**TASK ITEM**
Repeat the line that contains "kationka (626, 1188)" exactly, along with each following line up to and including the last line of the entries.

**RECORDED INFORMATION**
------------------------------------------------------------------------
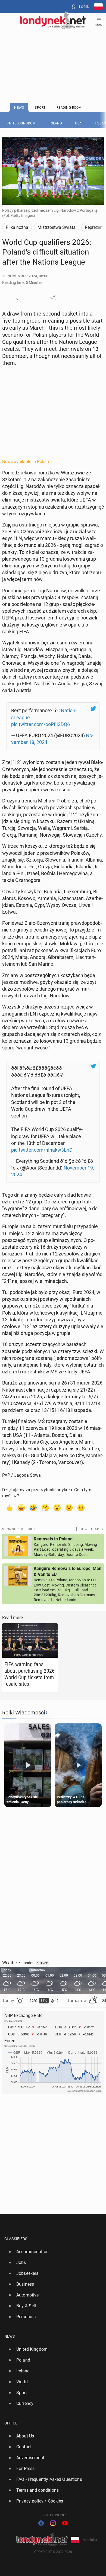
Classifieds (15, 2239)
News (9, 2336)
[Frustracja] (81, 1507)
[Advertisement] (53, 52)
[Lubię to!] (9, 1507)
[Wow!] (57, 1507)
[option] (50, 2251)
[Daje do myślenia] (45, 1507)
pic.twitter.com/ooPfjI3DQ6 (40, 724)
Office (10, 2423)
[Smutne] (69, 1507)
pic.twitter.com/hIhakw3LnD (42, 1150)
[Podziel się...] (53, 298)
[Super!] (21, 1507)
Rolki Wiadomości (23, 1712)
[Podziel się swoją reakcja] (19, 298)
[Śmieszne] (33, 1507)
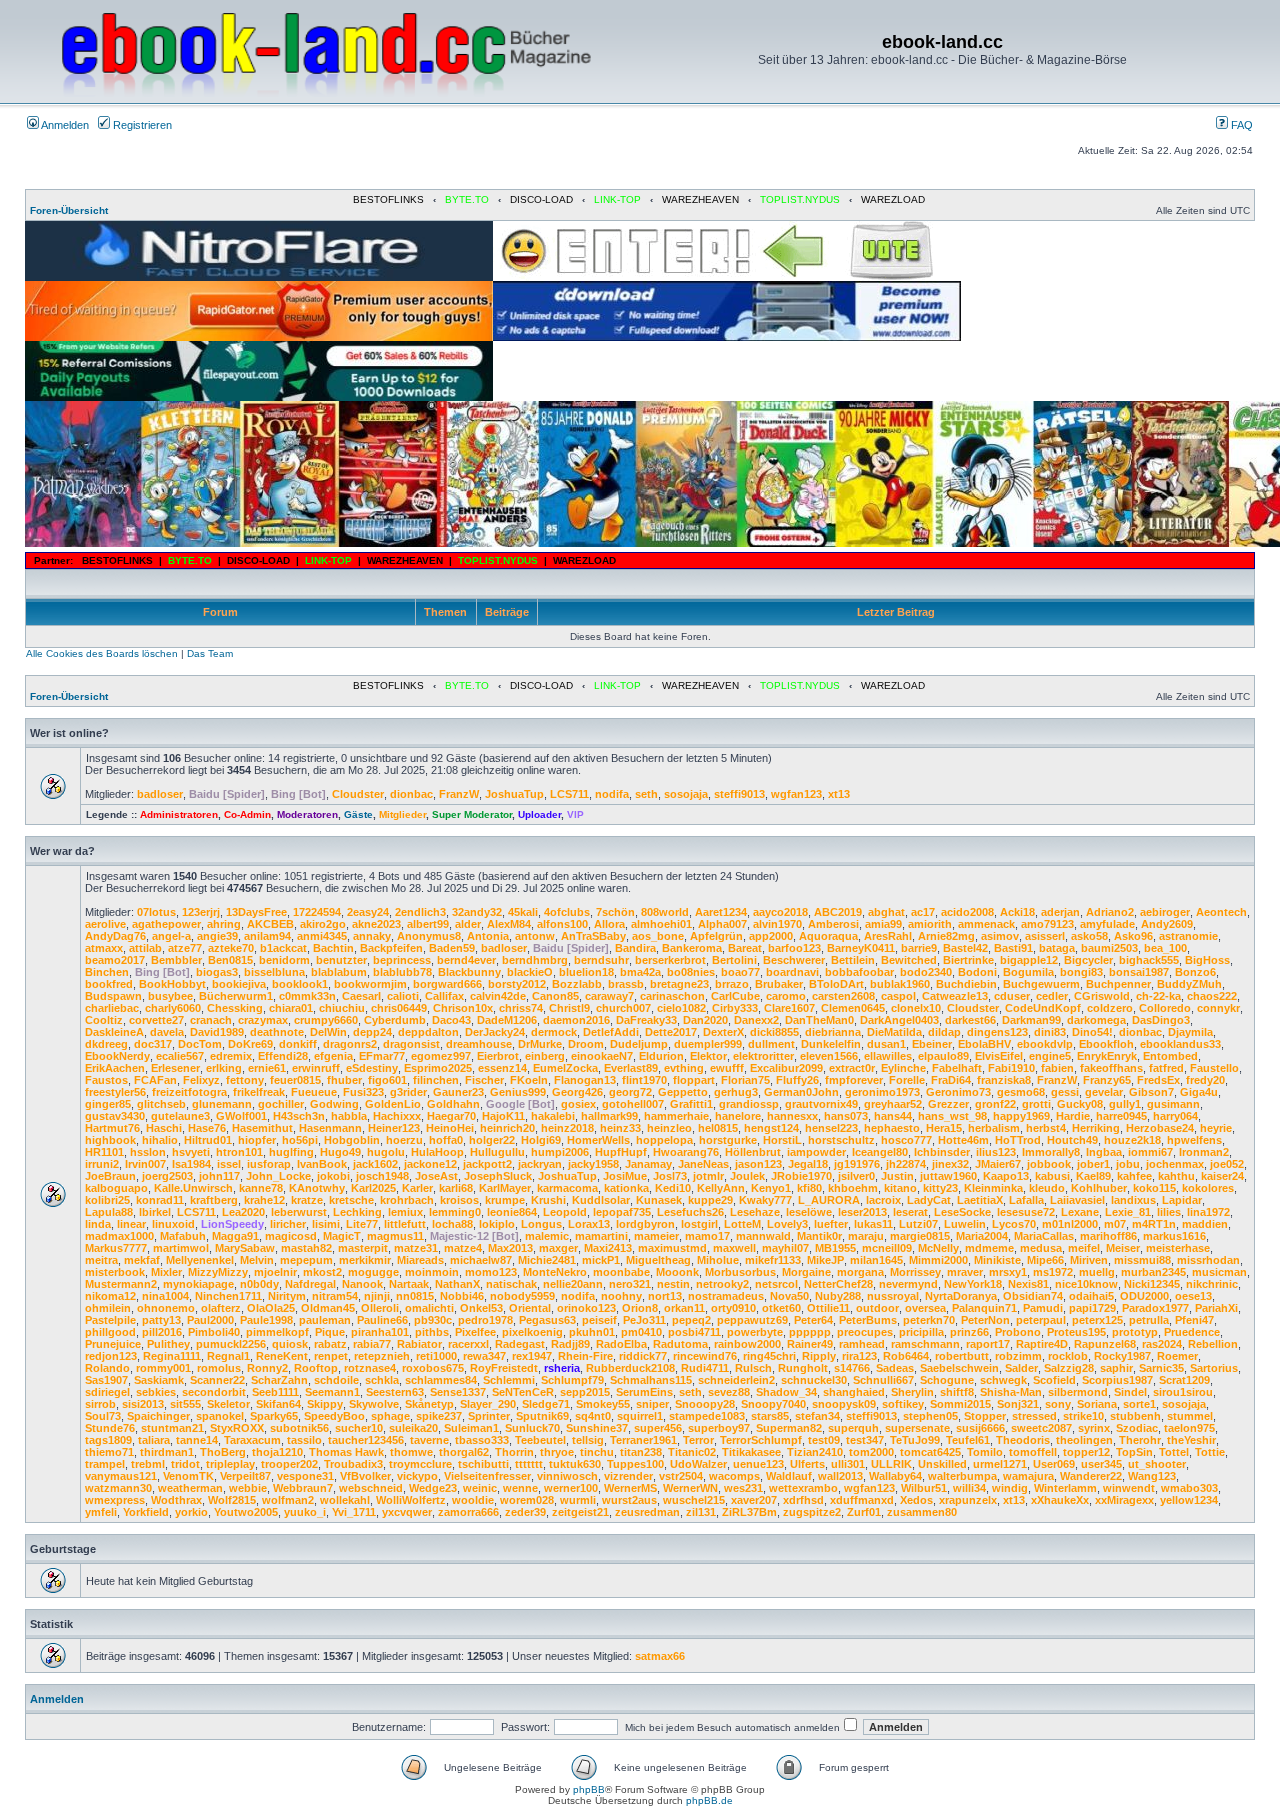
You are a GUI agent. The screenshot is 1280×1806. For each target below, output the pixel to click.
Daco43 (451, 1020)
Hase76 (207, 1128)
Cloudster (358, 794)
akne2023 (376, 924)
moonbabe (621, 1272)
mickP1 (601, 1260)
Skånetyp (429, 1404)
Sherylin (912, 1392)
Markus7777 (116, 1248)
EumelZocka (565, 1068)
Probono (1018, 1332)
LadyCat (929, 1200)
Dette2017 (671, 1032)
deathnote (277, 1032)
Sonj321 (1018, 1404)
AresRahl (888, 936)
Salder (1021, 1368)
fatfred (1166, 1068)
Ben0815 (230, 960)
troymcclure (420, 1464)
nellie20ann (573, 1284)
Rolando (107, 1368)
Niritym (287, 1296)
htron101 (239, 1152)
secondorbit (214, 1392)
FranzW (459, 794)
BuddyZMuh (1189, 984)
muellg (1097, 1272)
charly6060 (173, 1008)
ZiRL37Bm (749, 1512)
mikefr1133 (773, 1260)
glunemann (222, 1104)
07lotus (156, 912)
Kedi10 (673, 1188)
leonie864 (512, 1212)
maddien (1205, 1224)
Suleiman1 (471, 1428)
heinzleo (669, 1128)
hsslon (148, 1152)
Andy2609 (1167, 924)
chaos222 (1212, 996)
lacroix (883, 1200)
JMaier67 (998, 1164)
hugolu (386, 1152)
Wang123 (1152, 1476)
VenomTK (188, 1476)
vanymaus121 (121, 1476)
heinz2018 (567, 1128)
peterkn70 (929, 1320)
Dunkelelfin (831, 1044)
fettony (245, 1080)
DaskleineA (114, 1032)
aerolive (105, 924)
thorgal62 (464, 1452)
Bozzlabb (577, 984)
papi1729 (1092, 1308)
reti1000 (436, 1356)
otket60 (781, 1308)
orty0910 (733, 1308)
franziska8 (1004, 1080)
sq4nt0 (593, 1416)
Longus (541, 1224)
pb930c (433, 1320)
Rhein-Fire (585, 1356)
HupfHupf (621, 1152)
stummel (1190, 1416)
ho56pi (300, 1140)
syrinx (1094, 1428)
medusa (1041, 1248)
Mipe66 (1045, 1260)
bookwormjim (370, 984)
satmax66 (660, 1656)
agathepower (166, 924)
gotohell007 (633, 1104)
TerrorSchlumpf (761, 1440)
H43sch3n (299, 1116)
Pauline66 (382, 1320)
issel (229, 1164)
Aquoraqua (828, 936)
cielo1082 (681, 1008)
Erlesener (175, 1068)
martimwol (181, 1248)
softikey (903, 1404)
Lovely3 (787, 1224)
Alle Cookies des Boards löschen (102, 653)
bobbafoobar (859, 972)
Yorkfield (146, 1512)
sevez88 (729, 1392)
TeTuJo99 (915, 1440)
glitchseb (161, 1104)
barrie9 (919, 948)
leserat (910, 1212)
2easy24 (368, 912)
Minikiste (997, 1260)
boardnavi (792, 972)
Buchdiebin (966, 984)
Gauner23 (458, 1092)
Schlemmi (509, 1380)
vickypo (417, 1476)
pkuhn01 (592, 1332)
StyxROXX (237, 1428)
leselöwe (809, 1212)
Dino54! (1092, 1032)
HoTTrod (1018, 1140)
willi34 (969, 1488)
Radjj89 (570, 1344)
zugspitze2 (812, 1512)
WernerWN (690, 1488)
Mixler (166, 1272)
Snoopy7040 (773, 1404)
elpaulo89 (943, 1056)
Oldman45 (328, 1308)
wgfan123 (796, 794)
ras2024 (1162, 1344)
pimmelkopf (277, 1332)
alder (468, 924)
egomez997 (441, 1056)
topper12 (1086, 1452)
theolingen (1084, 1440)
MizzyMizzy (218, 1272)
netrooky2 (722, 1284)
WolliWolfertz (411, 1500)
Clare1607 (789, 1008)
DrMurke (540, 1044)
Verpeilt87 (245, 1476)
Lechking (357, 1212)
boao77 (740, 972)
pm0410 (641, 1332)
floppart (694, 1080)
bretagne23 (679, 984)
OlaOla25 (271, 1308)
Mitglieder (402, 814)
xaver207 (754, 1500)
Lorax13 (589, 1224)
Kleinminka (993, 1188)
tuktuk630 (575, 1464)
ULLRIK (891, 1464)
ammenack (986, 924)
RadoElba (621, 1344)
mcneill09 (887, 1248)
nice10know (1086, 1284)
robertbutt (962, 1356)
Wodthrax (176, 1500)
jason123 (758, 1164)
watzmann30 (118, 1488)
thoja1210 (277, 1452)
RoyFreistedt (504, 1368)
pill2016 (162, 1332)
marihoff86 (1108, 1236)
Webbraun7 (303, 1488)
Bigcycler (1088, 960)
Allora (609, 924)
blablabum (339, 972)
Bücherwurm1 (236, 996)
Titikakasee (751, 1452)
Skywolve (374, 1404)
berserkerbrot (670, 960)
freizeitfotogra (189, 1092)
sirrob (100, 1404)
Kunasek (659, 1200)
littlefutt (405, 1224)
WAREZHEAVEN (700, 199)
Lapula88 (109, 1212)
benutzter (341, 960)
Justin (897, 1176)
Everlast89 (631, 1068)
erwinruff (316, 1068)
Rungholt (803, 1368)
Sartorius (1214, 1368)
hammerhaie (676, 1116)
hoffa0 (446, 1140)
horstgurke (728, 1140)
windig (1010, 1488)
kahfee (1134, 1176)
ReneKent (282, 1356)
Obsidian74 (1033, 1296)
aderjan (1060, 912)
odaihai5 (1091, 1296)
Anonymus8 (429, 936)
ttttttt (529, 1464)
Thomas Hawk (346, 1452)
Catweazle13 (955, 996)
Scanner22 (217, 1380)
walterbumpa (962, 1476)
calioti (403, 996)
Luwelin (965, 1224)
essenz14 (502, 1068)
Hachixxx (397, 1116)
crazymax (263, 1020)
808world (665, 912)
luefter (831, 1224)
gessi (1065, 1092)
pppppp (810, 1332)
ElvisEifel (999, 1056)
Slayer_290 (488, 1404)
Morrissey (915, 1272)
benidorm (284, 960)
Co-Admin (247, 814)
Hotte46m (963, 1140)
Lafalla (1026, 1200)
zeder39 (525, 1512)
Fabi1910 (1011, 1068)
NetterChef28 (838, 1284)
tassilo (304, 1440)
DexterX (723, 1032)
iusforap (269, 1164)
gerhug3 (736, 1092)
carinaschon (672, 996)
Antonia (488, 936)
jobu (1128, 1164)
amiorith (930, 924)
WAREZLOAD (893, 199)
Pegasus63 (547, 1320)
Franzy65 (1107, 1080)
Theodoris (1023, 1440)
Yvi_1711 (354, 1512)
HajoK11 (503, 1116)
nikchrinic (1212, 1284)
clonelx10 (916, 1008)
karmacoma (567, 1188)
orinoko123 (586, 1308)
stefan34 (817, 1416)
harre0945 (1121, 1116)
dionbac (411, 794)
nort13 (665, 1296)
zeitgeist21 (580, 1512)
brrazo (732, 984)
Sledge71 (546, 1404)
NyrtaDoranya (961, 1296)
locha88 (452, 1224)
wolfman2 (288, 1500)
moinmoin (432, 1272)
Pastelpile (110, 1320)
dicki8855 (774, 1032)
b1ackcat (283, 948)
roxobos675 (433, 1368)
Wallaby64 (895, 1476)
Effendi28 (283, 1056)
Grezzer (948, 1104)
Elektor (708, 1056)
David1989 (217, 1032)
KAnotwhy (317, 1188)
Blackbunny (469, 972)
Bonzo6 (1195, 972)
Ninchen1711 (228, 1296)
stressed (1034, 1416)
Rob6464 (906, 1356)
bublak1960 (900, 984)
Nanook (362, 1284)
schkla (382, 1380)
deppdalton (428, 1032)
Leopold (565, 1212)
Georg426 (577, 1092)
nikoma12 (110, 1296)
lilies (1169, 1212)
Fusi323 (363, 1092)
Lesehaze (755, 1212)
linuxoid (173, 1224)
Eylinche (903, 1068)
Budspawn (113, 996)
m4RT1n (1154, 1224)
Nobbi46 (462, 1296)
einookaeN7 (602, 1056)
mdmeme (989, 1248)
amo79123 (1047, 924)
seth (646, 794)
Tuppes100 (635, 1464)
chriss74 (521, 1008)
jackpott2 (487, 1164)
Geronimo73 (958, 1092)
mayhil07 (785, 1248)
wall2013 (840, 1476)
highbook (110, 1140)
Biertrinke (968, 960)
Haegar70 (451, 1116)
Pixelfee (475, 1332)
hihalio (160, 1140)
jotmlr (708, 1176)
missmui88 (1142, 1260)
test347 (865, 1440)
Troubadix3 (353, 1464)
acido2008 (967, 912)
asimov (1000, 936)
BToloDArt (836, 984)
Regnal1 (228, 1356)
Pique (330, 1332)
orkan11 (684, 1308)
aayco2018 (780, 912)
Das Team (210, 653)
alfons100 (562, 924)
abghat (886, 912)
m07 (1115, 1224)
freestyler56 (115, 1092)
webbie (248, 1488)
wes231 (743, 1488)
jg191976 (857, 1164)
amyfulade (1107, 924)
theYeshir (1191, 1440)
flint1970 (644, 1080)
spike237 (439, 1416)
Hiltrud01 (208, 1140)
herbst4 (1046, 1128)
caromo (786, 996)
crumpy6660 (326, 1020)
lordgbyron (645, 1224)
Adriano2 (1110, 912)
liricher (288, 1224)
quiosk (290, 1344)
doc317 (153, 1044)
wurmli (578, 1500)
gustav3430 (115, 1116)
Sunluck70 (532, 1428)
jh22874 (906, 1164)
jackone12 (430, 1164)
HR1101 (104, 1152)
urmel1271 (1000, 1464)
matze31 (416, 1248)
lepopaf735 (622, 1212)
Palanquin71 (984, 1308)
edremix (231, 1056)
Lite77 (362, 1224)
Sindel (1130, 1392)
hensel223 (831, 1128)
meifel (1084, 1248)
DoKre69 (250, 1044)
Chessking (235, 1008)
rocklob (1068, 1356)
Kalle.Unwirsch (193, 1188)
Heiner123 (394, 1128)
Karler (417, 1188)
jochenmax (1175, 1164)
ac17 (923, 912)
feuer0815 (295, 1080)
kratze (307, 1200)
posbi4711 (694, 1332)
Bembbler (176, 960)
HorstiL (782, 1140)
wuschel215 (694, 1500)
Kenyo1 (771, 1188)
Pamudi (1043, 1308)
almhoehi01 (661, 924)
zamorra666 (468, 1512)
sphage (390, 1416)
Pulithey (168, 1344)
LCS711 (569, 794)
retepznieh (382, 1356)
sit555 (185, 1404)
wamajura (1028, 1476)
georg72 (630, 1092)
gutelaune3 (180, 1116)
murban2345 (1153, 1272)
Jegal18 (808, 1164)
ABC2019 (838, 912)
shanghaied (854, 1392)
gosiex (578, 1104)
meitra (101, 1260)
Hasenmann (330, 1128)
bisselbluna (274, 972)
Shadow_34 (786, 1392)
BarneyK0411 (861, 948)
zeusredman (647, 1512)
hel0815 (718, 1128)
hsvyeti (191, 1152)
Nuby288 (838, 1296)
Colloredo (1165, 1008)
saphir (1116, 1368)
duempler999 (708, 1044)
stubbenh (1135, 1416)
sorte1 (1139, 1404)
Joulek (747, 1176)
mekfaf (142, 1260)
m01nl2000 (1070, 1224)
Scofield (1054, 1380)
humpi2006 (560, 1152)
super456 (658, 1428)
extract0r (852, 1068)
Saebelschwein (959, 1368)
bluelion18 (586, 972)
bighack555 (1149, 960)
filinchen (436, 1080)
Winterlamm (1065, 1488)
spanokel (220, 1416)
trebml (148, 1464)
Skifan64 (278, 1404)
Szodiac (1137, 1428)
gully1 (1125, 1104)
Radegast (520, 1344)
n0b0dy (259, 1284)
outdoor (877, 1308)
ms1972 (1053, 1272)
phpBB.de (709, 1800)
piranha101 (380, 1332)
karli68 (456, 1188)
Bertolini (734, 960)
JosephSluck (498, 1176)
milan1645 (876, 1260)
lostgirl (699, 1224)
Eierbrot (498, 1056)
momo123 (491, 1272)
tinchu (597, 1452)
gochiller (281, 1104)
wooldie (473, 1500)
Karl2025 (373, 1188)
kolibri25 (107, 1200)
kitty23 (940, 1188)
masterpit (363, 1248)
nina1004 (165, 1296)
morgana (860, 1272)
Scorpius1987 (1117, 1380)
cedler (1052, 996)
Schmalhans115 (651, 1380)
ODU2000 (1144, 1296)
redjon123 (111, 1356)
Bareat (745, 948)
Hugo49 (340, 1152)
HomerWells (598, 1140)
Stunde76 (110, 1428)
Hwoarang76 (686, 1152)
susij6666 (980, 1428)
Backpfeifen (391, 948)
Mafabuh (183, 1236)
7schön (615, 912)
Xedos (916, 1500)
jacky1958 (593, 1164)
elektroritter (763, 1056)
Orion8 (640, 1308)
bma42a (640, 972)
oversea (925, 1308)
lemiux (405, 1212)
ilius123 (996, 1152)
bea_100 (1165, 948)
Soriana (1097, 1404)
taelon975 (1189, 1428)
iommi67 (1150, 1152)
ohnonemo (166, 1308)
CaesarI (361, 996)
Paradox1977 (1155, 1308)
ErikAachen (115, 1068)
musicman (1219, 1272)
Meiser (1123, 1248)
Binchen (107, 972)
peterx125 (1097, 1320)
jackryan (540, 1164)
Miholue (718, 1260)
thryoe (557, 1452)
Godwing (334, 1104)
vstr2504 (681, 1476)
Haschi (164, 1128)
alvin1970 (777, 924)
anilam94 (267, 936)
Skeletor (228, 1404)
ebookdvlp (1045, 1044)
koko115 (1154, 1188)
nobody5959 (522, 1296)
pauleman (325, 1320)
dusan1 (886, 1044)
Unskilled (942, 1464)
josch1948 (382, 1176)
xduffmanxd (862, 1500)
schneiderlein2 (736, 1380)
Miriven (1089, 1260)
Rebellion (1213, 1344)
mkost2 (322, 1272)
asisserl (1045, 936)
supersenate (917, 1428)
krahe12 (264, 1200)
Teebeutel (540, 1440)
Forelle (907, 1080)
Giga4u (1199, 1092)
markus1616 (1174, 1236)
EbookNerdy (117, 1056)
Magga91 (235, 1236)
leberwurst (299, 1212)
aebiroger (1165, 912)
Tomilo (985, 1452)
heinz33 (620, 1128)
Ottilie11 (828, 1308)
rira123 (859, 1356)
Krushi (548, 1200)
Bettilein (853, 960)
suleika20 (413, 1428)
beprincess (402, 960)
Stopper (985, 1416)
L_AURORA (829, 1200)
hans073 (846, 1116)
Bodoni (977, 972)
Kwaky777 (765, 1200)
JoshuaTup (514, 794)
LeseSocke (962, 1212)
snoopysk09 (844, 1404)
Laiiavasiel (1077, 1200)
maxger (558, 1248)
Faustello (1214, 1068)
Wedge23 (433, 1488)
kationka (626, 1188)
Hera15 (944, 1128)
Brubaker (779, 984)
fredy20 (1205, 1080)
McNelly (938, 1248)
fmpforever (854, 1080)
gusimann (1173, 1104)
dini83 (1050, 1032)
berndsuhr (601, 960)
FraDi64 (951, 1080)
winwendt (1129, 1488)
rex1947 (532, 1356)
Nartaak (409, 1284)
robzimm (1018, 1356)
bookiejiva (239, 984)
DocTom (200, 1044)
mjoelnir (275, 1272)
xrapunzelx (968, 1500)
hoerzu (404, 1140)
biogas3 (217, 972)
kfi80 (809, 1188)
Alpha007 (722, 924)
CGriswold (1102, 996)
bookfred (109, 984)
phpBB (589, 1789)
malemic (547, 1236)
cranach (211, 1020)
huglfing (291, 1152)
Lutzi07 (918, 1224)
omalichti (429, 1308)
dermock (554, 1032)
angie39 (217, 936)
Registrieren (141, 125)
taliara (154, 1440)
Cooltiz (104, 1020)
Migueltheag (658, 1260)
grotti (1036, 1104)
------------------------------------------------------------------------
**WRITTEN SOLUTION**
kationka (626, 1188)
Hera15 (944, 1128)
Brubaker (779, 984)
fredy20 (1205, 1080)
McNelly (938, 1248)
fmpforever (854, 1080)
gusimann (1173, 1104)
dini83 (1050, 1032)
berndsuhr (601, 960)
FraDi64 (951, 1080)
winwendt (1129, 1488)
rex1947 (532, 1356)
Nartaak (409, 1284)
robzimm (1018, 1356)
bookiejiva (239, 984)
DocTom (200, 1044)
mjoelnir (275, 1272)
xrapunzelx (968, 1500)
hoerzu (404, 1140)
biogas3 (217, 972)
kfi80 (809, 1188)
Alpha007 (722, 924)
CGriswold (1102, 996)
bookfred (109, 984)
phpBB (589, 1789)
malemic (547, 1236)
cranach (211, 1020)
huglfing (291, 1152)
Lutzi07 (918, 1224)
omalichti (429, 1308)
dermock (554, 1032)
angie39 (217, 936)
Registrieren (141, 125)
taliara (154, 1440)
Cooltiz (104, 1020)
Migueltheag (658, 1260)
grotti (1036, 1104)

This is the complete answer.